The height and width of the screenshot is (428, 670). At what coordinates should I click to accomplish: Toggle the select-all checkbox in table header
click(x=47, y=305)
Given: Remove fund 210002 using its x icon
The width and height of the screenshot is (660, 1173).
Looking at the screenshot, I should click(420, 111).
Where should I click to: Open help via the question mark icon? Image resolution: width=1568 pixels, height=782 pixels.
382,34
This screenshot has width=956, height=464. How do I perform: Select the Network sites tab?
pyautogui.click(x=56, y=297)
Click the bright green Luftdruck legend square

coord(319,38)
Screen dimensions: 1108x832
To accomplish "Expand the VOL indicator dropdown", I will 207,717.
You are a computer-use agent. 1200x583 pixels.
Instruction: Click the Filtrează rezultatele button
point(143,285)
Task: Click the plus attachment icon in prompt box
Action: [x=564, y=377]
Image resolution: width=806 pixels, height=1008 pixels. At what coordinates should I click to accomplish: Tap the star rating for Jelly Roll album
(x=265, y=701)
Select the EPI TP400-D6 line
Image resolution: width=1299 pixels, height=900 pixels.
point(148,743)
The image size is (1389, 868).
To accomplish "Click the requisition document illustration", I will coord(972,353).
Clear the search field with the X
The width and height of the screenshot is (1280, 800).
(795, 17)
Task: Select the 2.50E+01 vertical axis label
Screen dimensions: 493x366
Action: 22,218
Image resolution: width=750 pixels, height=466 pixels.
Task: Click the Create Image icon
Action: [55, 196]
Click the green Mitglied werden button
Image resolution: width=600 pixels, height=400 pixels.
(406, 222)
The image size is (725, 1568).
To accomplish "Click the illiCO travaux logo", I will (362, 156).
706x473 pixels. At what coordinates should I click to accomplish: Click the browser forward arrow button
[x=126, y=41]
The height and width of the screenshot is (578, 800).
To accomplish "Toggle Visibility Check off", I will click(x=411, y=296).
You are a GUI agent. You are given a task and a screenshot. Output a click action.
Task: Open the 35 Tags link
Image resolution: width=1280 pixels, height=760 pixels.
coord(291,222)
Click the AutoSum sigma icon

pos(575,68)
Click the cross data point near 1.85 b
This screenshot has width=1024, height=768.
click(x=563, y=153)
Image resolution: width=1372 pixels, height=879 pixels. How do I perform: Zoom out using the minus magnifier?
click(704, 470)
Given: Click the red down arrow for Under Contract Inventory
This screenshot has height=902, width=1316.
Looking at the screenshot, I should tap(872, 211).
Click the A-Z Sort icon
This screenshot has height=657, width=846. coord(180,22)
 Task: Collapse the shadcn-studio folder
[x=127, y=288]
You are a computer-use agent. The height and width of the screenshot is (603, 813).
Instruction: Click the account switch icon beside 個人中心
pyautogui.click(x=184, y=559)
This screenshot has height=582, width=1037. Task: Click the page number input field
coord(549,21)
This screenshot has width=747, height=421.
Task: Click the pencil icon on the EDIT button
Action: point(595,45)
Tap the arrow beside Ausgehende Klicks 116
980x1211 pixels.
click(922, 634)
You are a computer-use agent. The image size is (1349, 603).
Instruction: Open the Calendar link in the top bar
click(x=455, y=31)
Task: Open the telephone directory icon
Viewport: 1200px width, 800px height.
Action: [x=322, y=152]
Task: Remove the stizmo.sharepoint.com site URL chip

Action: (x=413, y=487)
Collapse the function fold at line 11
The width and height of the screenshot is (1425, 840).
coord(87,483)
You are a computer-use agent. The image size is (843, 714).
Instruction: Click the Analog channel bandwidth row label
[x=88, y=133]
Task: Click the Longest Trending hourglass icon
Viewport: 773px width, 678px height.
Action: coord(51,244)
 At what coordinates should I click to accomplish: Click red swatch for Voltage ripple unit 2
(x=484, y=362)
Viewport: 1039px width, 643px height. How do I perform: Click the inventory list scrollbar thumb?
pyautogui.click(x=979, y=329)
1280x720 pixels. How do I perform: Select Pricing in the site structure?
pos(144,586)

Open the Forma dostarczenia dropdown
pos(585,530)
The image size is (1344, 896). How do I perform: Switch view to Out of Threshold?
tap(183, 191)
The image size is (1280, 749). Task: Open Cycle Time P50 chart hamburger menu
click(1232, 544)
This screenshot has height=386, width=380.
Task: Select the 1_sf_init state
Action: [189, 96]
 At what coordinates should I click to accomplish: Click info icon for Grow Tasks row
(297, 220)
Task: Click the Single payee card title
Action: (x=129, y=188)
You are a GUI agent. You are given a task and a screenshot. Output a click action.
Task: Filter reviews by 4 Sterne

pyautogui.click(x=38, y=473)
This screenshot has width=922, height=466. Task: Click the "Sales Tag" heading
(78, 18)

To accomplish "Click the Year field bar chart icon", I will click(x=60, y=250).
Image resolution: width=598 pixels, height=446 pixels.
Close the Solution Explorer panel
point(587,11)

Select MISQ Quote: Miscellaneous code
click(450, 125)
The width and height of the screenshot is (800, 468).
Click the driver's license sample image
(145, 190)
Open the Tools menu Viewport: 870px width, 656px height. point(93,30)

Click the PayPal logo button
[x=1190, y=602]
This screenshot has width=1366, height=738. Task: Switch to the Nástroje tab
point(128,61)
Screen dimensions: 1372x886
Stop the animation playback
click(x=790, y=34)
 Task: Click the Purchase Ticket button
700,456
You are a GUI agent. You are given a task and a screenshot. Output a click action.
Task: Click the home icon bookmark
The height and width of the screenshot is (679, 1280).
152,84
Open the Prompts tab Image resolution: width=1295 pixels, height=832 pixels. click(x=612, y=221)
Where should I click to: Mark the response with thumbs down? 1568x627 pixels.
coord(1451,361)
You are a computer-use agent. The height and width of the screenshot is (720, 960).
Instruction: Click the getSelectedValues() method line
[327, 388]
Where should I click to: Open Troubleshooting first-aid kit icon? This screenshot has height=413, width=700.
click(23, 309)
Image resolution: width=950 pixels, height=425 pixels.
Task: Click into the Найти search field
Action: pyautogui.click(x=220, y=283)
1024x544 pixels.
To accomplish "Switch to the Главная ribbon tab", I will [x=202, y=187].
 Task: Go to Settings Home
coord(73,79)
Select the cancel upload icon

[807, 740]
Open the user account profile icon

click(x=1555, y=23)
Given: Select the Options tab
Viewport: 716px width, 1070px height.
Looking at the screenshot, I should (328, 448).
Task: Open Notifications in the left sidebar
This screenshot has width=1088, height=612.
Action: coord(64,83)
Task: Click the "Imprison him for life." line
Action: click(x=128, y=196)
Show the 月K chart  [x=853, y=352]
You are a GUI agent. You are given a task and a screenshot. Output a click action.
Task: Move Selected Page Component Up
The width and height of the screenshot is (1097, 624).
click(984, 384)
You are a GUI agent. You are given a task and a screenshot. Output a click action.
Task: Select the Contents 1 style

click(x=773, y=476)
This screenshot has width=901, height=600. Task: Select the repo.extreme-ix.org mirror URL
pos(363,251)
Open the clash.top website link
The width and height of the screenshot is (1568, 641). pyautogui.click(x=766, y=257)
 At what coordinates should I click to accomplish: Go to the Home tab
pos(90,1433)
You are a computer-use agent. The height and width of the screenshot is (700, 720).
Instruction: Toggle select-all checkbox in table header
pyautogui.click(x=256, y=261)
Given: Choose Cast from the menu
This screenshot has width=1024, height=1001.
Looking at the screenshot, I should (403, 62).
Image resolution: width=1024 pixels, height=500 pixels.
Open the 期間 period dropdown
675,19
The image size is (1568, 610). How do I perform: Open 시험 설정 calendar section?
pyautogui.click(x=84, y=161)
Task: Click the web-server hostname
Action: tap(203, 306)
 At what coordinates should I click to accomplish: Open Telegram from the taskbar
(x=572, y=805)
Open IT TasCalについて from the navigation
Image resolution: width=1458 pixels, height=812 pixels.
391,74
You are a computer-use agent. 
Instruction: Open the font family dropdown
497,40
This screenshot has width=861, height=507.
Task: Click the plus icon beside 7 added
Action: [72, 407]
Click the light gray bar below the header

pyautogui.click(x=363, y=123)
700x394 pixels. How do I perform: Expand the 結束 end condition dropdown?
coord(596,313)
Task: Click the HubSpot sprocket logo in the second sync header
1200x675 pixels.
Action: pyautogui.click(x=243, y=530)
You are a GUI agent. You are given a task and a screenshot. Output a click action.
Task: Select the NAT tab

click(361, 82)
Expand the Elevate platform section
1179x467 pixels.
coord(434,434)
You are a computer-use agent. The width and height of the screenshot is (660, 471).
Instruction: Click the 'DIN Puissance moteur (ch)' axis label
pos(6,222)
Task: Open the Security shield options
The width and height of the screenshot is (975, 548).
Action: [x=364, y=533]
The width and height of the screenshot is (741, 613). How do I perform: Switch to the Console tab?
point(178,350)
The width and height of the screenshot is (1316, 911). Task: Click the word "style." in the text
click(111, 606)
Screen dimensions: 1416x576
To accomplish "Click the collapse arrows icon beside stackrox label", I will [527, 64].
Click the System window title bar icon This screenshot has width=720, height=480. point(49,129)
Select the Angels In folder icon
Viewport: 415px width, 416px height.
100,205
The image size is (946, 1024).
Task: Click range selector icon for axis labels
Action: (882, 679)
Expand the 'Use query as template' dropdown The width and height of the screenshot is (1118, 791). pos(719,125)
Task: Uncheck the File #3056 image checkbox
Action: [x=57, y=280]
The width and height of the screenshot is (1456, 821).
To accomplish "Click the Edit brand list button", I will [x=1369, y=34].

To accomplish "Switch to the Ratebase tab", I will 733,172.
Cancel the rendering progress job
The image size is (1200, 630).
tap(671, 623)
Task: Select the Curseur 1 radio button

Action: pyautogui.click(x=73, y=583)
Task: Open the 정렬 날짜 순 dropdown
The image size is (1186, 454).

**DIRECTIONS FOR THIS TASK**
The answer is the line with "Select the Angels In folder icon" plus every line after it to the last line of the entries above, copied exactly and with no other lines.

**EXERCISE RESULT**
Select the Angels In folder icon
Viewport: 415px width, 416px height.
100,205
The image size is (946, 1024).
Task: Click range selector icon for axis labels
Action: (882, 679)
Expand the 'Use query as template' dropdown The width and height of the screenshot is (1118, 791). pos(719,125)
Task: Uncheck the File #3056 image checkbox
Action: [x=57, y=280]
The width and height of the screenshot is (1456, 821).
To accomplish "Click the Edit brand list button", I will [x=1369, y=34].

To accomplish "Switch to the Ratebase tab", I will 733,172.
Cancel the rendering progress job
The image size is (1200, 630).
tap(671, 623)
Task: Select the Curseur 1 radio button

Action: pyautogui.click(x=73, y=583)
Task: Open the 정렬 날짜 순 dropdown
The image size is (1186, 454).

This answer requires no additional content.